EXTRACTED MATERIAL:

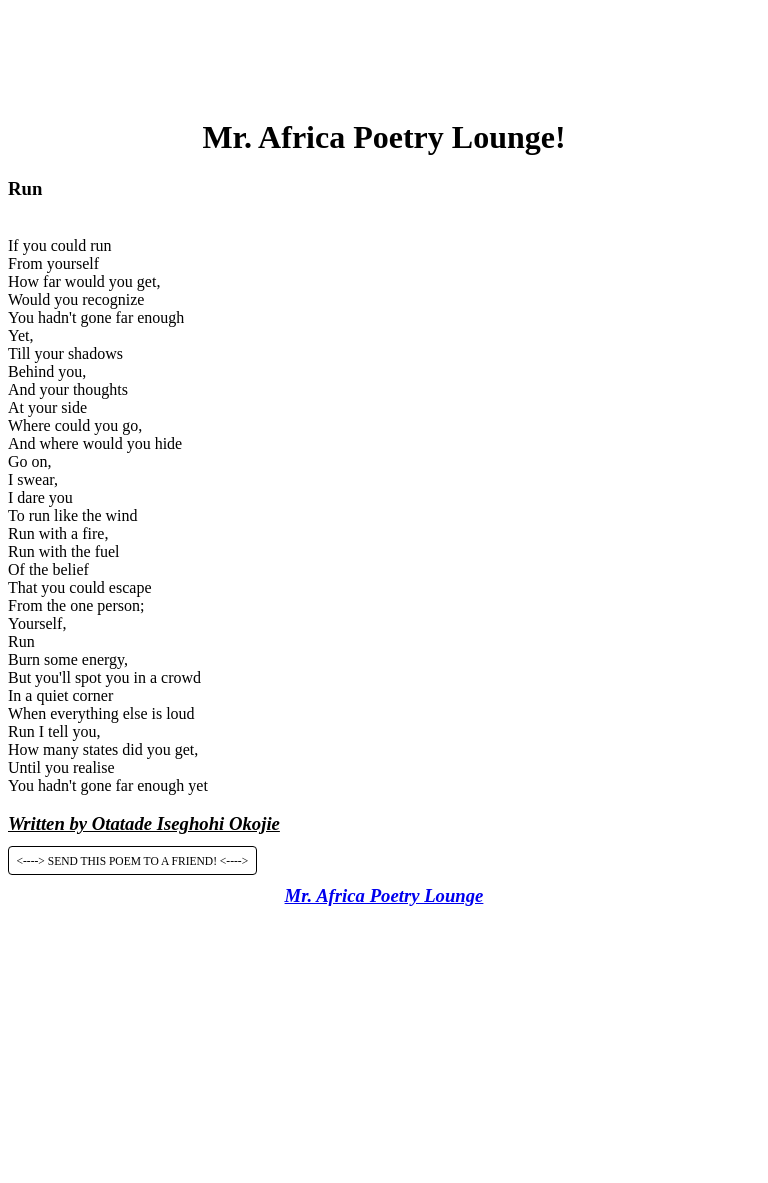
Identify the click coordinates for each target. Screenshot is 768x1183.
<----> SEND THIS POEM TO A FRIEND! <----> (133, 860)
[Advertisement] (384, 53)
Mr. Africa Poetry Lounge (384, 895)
...
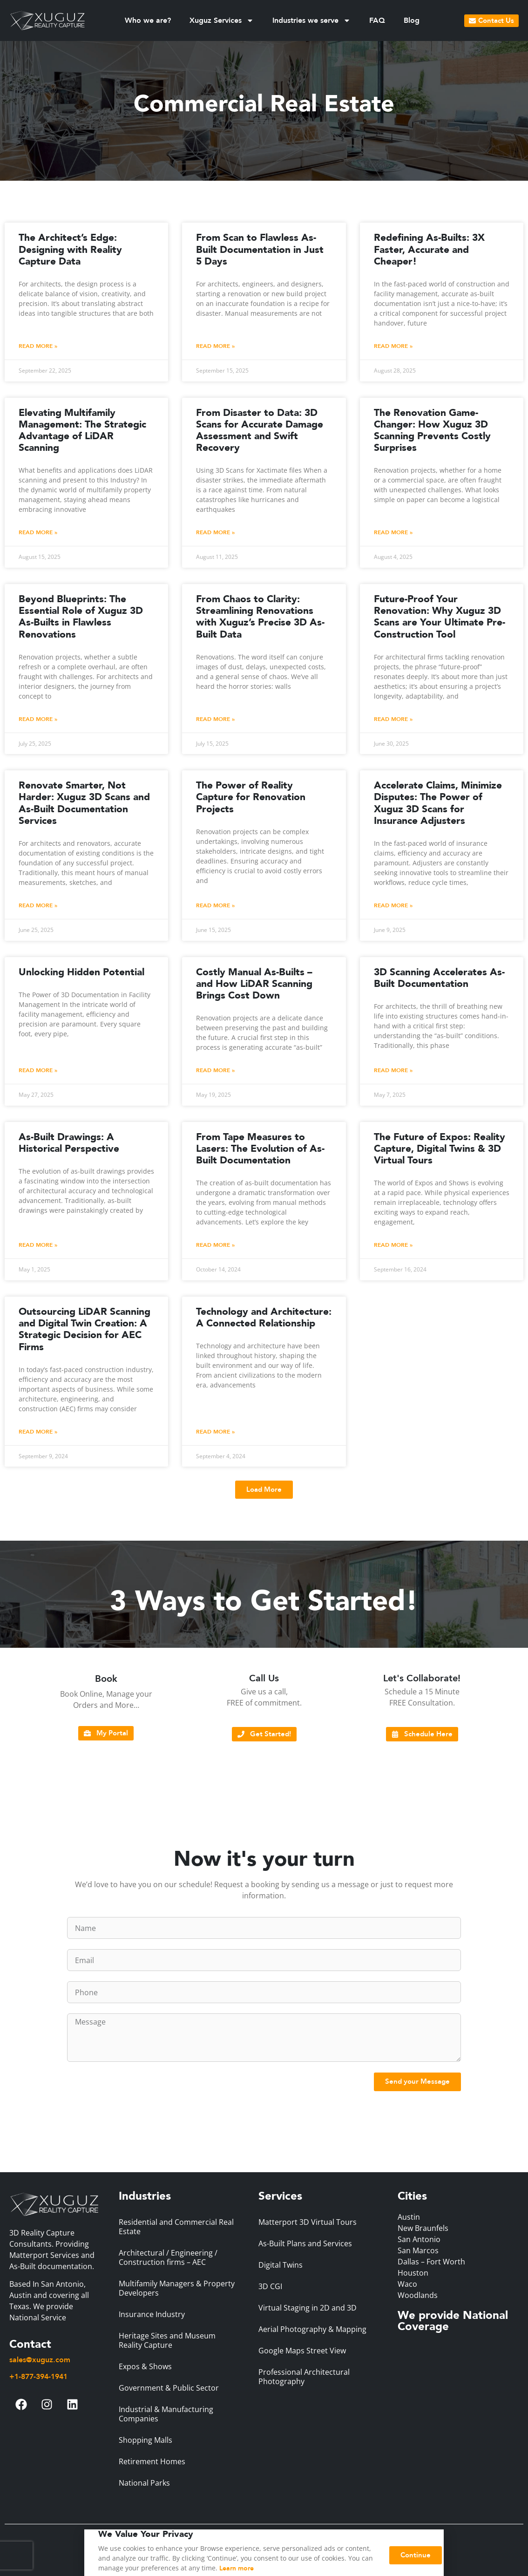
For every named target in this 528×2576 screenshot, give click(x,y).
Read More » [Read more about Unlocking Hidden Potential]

TO DO:
Copy the data verbatim, starting at the line containing "For every named" and ending with the line containing "Unlocking Hidden Potential]", both included.

WRITTEN RESPONSE:
For every named target in this 528×2576 screenshot, give click(x,y).
Read More » [Read more about Unlocking Hidden Potential]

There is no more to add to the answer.